Дефицит наличных долларов и даже рублей резко отразился на розничной торговле, почти полностью прекратился завоз импортных потребительских товаров. «Повсеместно стали возникать очереди в магазинах; казалось, что вот-вот наступят вновь советские времена. Привыкшие к таким прихотям судьбы россияне относились к этому с обреченным спокойствием», – считает Мартин Гилман.
По его мнению, за пределами Москвы и некоторых других крупных промышленных центров ухудшение положения ощущалось не столь резко. Объясняется это тем, что достижения предыдущего периода не успели распространиться на провинцию, а потому и финансовый крах ее практически не коснулся.

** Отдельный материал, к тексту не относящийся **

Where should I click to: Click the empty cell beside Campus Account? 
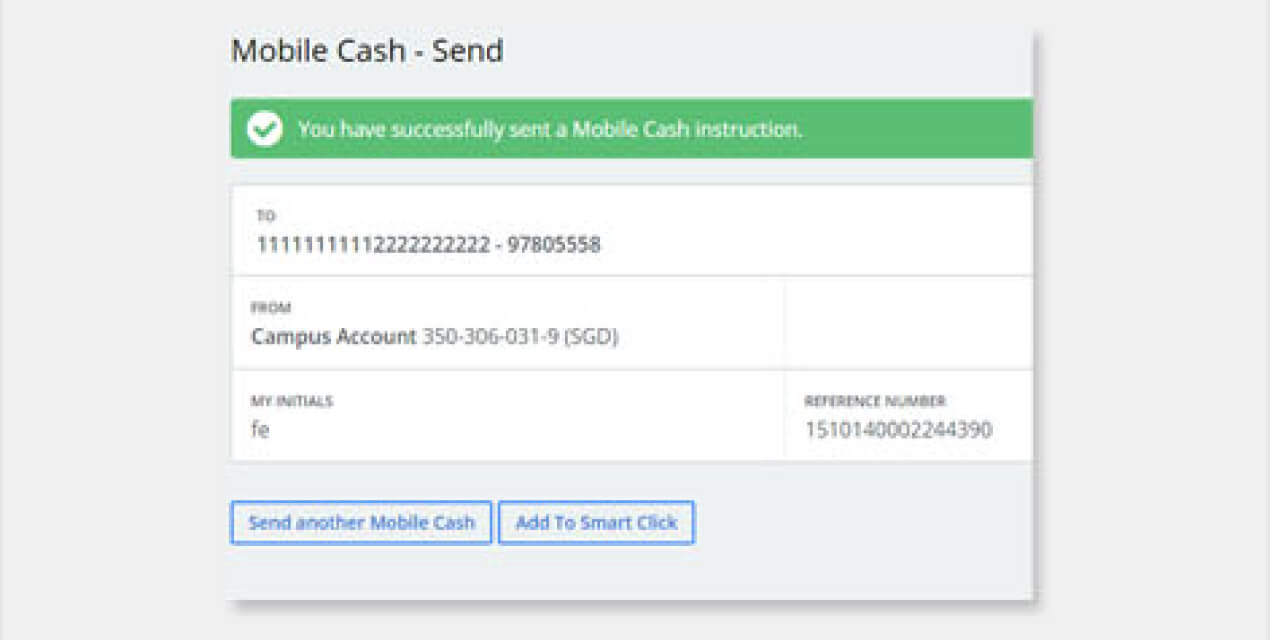pos(909,323)
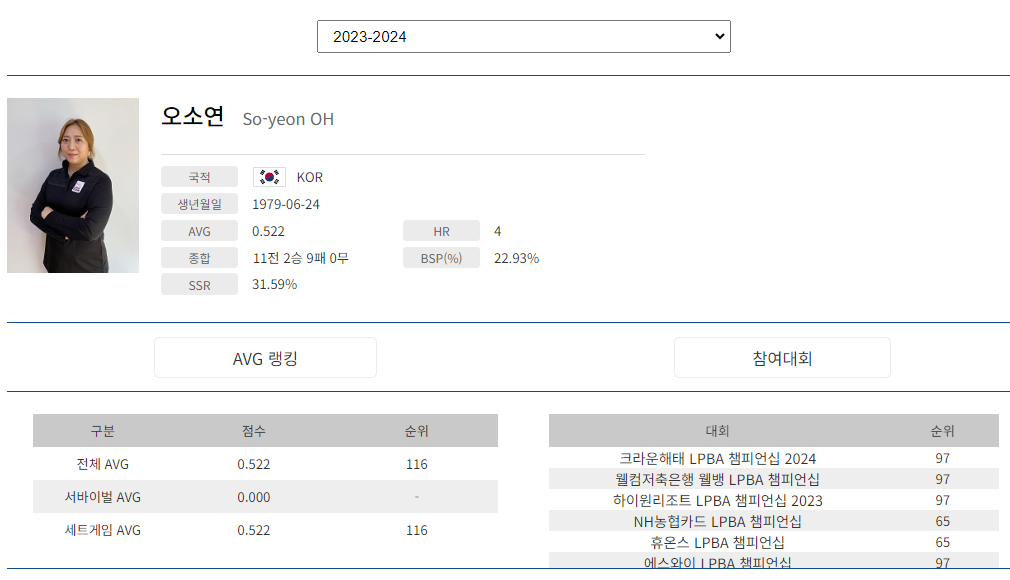This screenshot has width=1010, height=580.
Task: Click the 생년월일 label badge
Action: 199,203
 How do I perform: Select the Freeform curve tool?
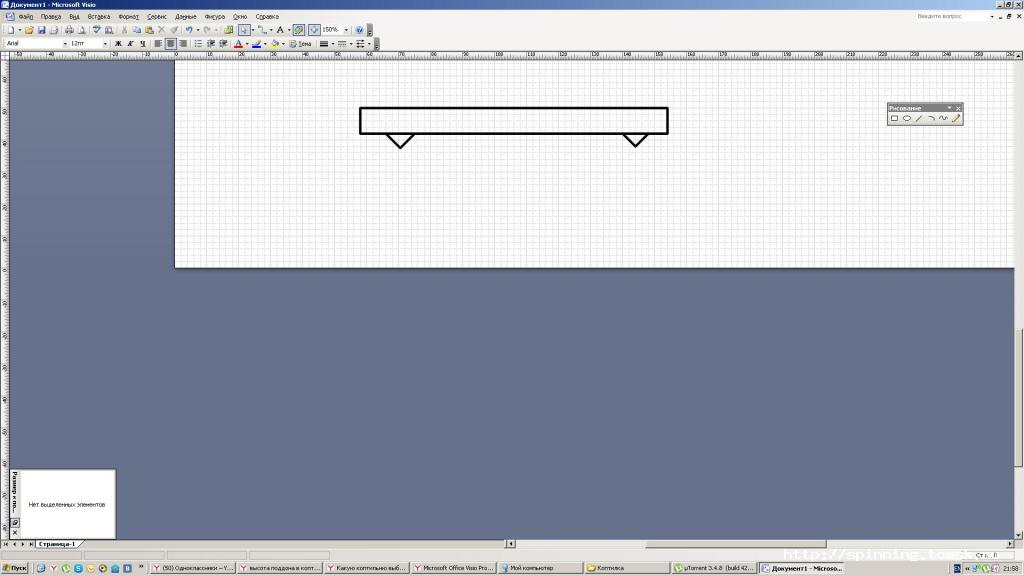(x=943, y=119)
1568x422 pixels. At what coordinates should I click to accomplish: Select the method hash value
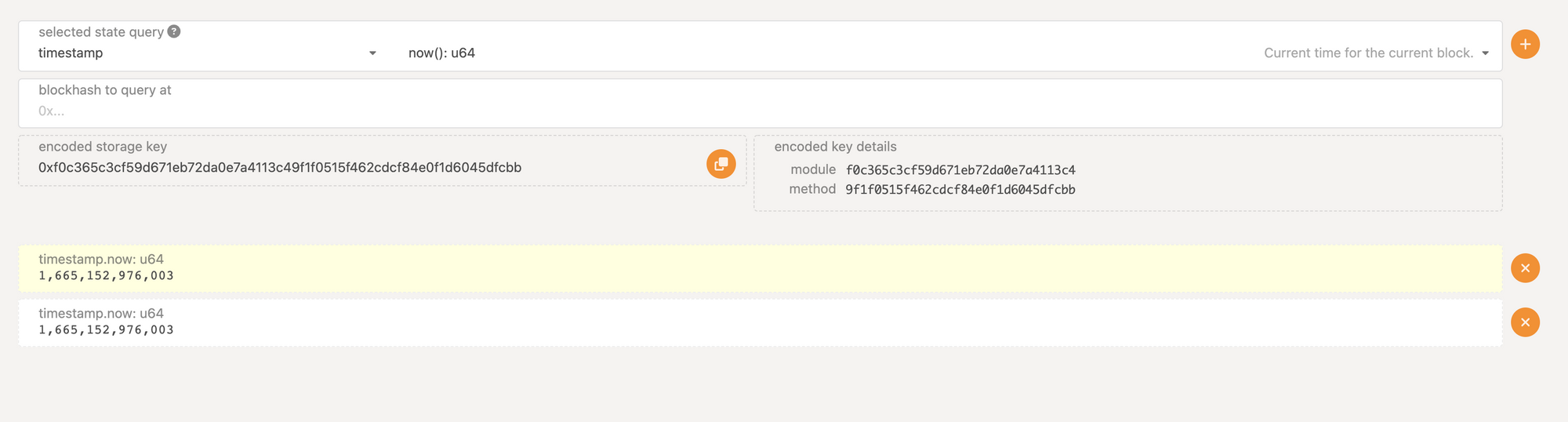click(960, 190)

Уже в ноябре 1998 года в ходе общероссийского опроса 63% опрошенных семей сообщали, что им пришлось отказаться от многих статей расходов, и уровень потребления их семьи существенно снизился, по сравнению с докризисным. И лишь 11% семей считали, что уровень их потребления удалось сохранить. Такие данные приводит «Вестник общественного мнения», который издает Левада-Центр.

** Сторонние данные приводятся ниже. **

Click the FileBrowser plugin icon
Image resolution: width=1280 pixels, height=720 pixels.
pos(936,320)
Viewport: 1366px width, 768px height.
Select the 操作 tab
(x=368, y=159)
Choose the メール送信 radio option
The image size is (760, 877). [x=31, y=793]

Многие семьи тотально отказывались от покупок товаров повседневного спроса, одежды и обуви. 33% опрошенных отложили обновление бытовой и электронной техники, 7% – покупку автомобиля, 5% – покупку жилья. Для большинства новые приобретения стали возможны лишь в середине 2000-х, когда денег у людей стало больше.
Многие семьи отказывались от покупок товаров повседневного спроса, одежды и обуви
21% семей сообщили, что вынуждены были отказаться от медицинских услуг, так как не имели возможности их оплачивать. Даже базовые потребности россиян в здравоохранении и безопасности оказались под угрозой.
Снижение реальных доходов не могло не отразиться на структуре питания, и некоторые «следы» этого шока были видны даже по данным опросов в середине 2000 года. Значительное число российских семей существенно ограничили потребление даже основных продуктов: мяса и рыбы, фруктов, молочной продукции, кондитерских изделий. Если в 1996 году 29% малообеспеченных семей сообщали, что вынуждены постоянно отказываться от покупок молочных продуктов, то в 2000 года таких семей среди малообеспеченных было 46%.
Причины драматического снижения уровня жизни в первые месяцы после кризиса 1998 года связывают не только с опережающим ростом цен, но также с ростом задолженности и нерегулярности выплат зарплат и пенсий.
По данным опросов, лишь четверть российских семей на момент кризиса имели какие-либо сбережения. И если половина имеющих сбережения ничего не предпринимала для того, чтобы обезопасить их, то 37% имевших на момент кризиса сбережения поспешили потратить эти средства как на ранее запланированные покупки, так и на покупку товаров «про запас».
У большинства же других семей свободных средств на момент дефолта практически не было: если и были деньги «на черный день», то никак не на «черные месяцы». Спустя три месяца после дефолта 16% опрошенных сообщали, что оказались в экстремально плохой ситуации: разорились, не смогли отдать долги, а 1,6% опрошенных потеряли собственный бизнес.
Антикризисный опыт очень сильно закаляет людей
«Самое главное — люди в тот момент научились очень серьезно считать деньги. Люди до этого жили в парадигме «перехватим», «возьмем», «займем», то есть управление своей ликвидностью не было у нас приоритетом. Дефолт многих людей научил иметь обязательную заначку, в том числе и валютную. И для бизнеса, и для обычной жизни. Антикризисный опыт очень сильно закаляет людей», — считает первый заместитель генерального директора рейтингового агентства «Эксперт РА» Марина Чекурова.
Одновременно с августовским дефолтом по общероссийским опросам был зафиксирован и экстремальный уровень пессимизма россиян в оценках своего будущего, в частности, материального положения семей. 55% опрошенных ожидали дальнейшего ухудшения материального положения их семей, 17% считали, что их нынешнее положение не изменится. На вопрос о том, через какое время большинство жителей России приспособится к произошедшим переменам, 44% опрошенных ответили, что для большинства жителей последствия кризиса невосполнимы и в сложившихся условиях источника улучшения нет.